Perhaps the wind has shaken their belief.
Or maybe ours. A gravestone’s bas-relief
Mocks angels petrified by circumstance.
Perhaps the trees are leaning there in grief
To ponder this: Time is just a common thief
Of loose ends. They pucker into absence.
Perhaps the wind has shaken our belief,
Followed by the trembling underneath,
Like a tune the body knows in ignorance.
Perhaps the trees are leaning there in grief.
Whatever life has carved is only brief:
The tease of art, our last inheritance.
Perhaps the wind has shaken our belief.
Kisses mark us in a momentary wreath,
Like passionate shadows of exravagance.
Perhaps the trees are leaning there in grief.

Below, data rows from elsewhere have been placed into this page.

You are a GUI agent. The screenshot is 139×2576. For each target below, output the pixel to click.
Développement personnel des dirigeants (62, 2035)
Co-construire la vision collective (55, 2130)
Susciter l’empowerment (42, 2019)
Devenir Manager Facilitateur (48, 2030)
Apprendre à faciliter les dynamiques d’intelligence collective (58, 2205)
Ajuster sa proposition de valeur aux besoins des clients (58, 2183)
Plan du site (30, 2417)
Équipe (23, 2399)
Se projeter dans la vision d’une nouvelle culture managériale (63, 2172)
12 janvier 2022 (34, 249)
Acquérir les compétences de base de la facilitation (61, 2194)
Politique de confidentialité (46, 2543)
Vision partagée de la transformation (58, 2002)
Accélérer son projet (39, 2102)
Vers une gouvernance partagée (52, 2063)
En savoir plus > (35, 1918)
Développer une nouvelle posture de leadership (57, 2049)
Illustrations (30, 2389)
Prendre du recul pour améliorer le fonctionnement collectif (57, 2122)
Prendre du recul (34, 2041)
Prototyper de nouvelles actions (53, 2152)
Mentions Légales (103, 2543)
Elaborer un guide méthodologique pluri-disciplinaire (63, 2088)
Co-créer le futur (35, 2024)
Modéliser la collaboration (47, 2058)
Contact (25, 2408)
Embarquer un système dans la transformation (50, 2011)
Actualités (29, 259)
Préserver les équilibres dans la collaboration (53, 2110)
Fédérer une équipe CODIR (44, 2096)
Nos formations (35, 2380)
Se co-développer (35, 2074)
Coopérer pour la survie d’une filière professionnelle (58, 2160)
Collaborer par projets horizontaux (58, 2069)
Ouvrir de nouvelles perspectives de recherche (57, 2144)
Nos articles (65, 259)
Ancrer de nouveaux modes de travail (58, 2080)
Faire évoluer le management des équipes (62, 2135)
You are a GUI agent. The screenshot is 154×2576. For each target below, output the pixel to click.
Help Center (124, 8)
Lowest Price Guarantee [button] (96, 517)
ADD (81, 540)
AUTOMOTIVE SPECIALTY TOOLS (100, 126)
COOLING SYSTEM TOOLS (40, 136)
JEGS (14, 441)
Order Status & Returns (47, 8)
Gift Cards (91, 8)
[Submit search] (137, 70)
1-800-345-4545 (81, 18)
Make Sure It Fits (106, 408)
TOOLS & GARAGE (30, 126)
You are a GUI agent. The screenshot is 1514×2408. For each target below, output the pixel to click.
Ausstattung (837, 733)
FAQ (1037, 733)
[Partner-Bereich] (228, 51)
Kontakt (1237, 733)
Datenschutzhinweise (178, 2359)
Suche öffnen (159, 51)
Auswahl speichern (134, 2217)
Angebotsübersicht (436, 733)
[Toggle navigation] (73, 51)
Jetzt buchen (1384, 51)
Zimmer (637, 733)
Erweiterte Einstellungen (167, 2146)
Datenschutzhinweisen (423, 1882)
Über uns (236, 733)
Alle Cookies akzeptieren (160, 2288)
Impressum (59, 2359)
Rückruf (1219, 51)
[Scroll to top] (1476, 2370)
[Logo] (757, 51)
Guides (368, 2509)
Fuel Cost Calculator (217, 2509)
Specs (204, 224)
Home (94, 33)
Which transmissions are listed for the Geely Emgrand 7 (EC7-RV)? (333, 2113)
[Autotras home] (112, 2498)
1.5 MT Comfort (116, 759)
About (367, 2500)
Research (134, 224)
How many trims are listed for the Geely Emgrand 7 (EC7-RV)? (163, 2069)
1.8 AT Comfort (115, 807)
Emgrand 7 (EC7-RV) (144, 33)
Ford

Perhaps the wind has shaken their belief.
Evening
On evenings when the light is hard to catch
And trees are deepening shadows on the dark,
When souls are indecisive as a match,
And fireflies leave a temporary mark,
I think of you. Perhaps it’s just the way
The dying colors emphasize the loss
Of time, or maybe twilight’s disarray
Reminds me of your tendency to gloss
Our feelings into something else: a blur
Of anger softened into pain. It’s there
I want to stop, but, like the smallest spur
Of splendor, hearts can’t stop in moments rare
As this. They take the course of dissonance
That scatters through a love’s ambivalence.